■ Entries provided
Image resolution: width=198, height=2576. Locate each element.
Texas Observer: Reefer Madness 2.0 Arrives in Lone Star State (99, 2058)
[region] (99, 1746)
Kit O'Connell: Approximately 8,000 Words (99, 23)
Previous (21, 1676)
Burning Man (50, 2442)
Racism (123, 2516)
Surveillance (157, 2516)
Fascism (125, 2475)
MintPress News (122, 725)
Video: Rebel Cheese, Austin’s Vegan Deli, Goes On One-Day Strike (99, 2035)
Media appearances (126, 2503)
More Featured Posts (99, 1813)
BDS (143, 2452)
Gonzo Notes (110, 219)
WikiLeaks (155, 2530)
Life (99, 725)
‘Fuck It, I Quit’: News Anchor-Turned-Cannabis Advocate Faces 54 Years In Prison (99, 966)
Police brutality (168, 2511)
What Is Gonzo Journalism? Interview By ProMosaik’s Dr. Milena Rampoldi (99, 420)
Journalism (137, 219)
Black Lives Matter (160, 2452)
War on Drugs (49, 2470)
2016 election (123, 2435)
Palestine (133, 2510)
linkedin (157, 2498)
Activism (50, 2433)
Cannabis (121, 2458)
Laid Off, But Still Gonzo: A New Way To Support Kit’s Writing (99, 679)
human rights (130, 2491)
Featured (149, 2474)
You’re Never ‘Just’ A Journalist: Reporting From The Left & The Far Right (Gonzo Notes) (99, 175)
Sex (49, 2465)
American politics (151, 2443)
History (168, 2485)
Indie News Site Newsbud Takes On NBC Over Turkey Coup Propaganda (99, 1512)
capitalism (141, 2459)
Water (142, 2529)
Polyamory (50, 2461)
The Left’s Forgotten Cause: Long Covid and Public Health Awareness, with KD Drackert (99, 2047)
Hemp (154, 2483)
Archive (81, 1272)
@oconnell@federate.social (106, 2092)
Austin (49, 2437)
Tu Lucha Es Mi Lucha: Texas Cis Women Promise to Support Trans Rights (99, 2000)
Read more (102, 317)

■ About this exercise
Copy each line of the data that contains the word "Texas", leaving the other lines out.

■ Result below
Texas Observer: Reefer Madness 2.0 Arrives in Lone Star State (99, 2058)
Tu Lucha Es Mi Lucha: Texas Cis Women Promise to Support Trans Rights (99, 2000)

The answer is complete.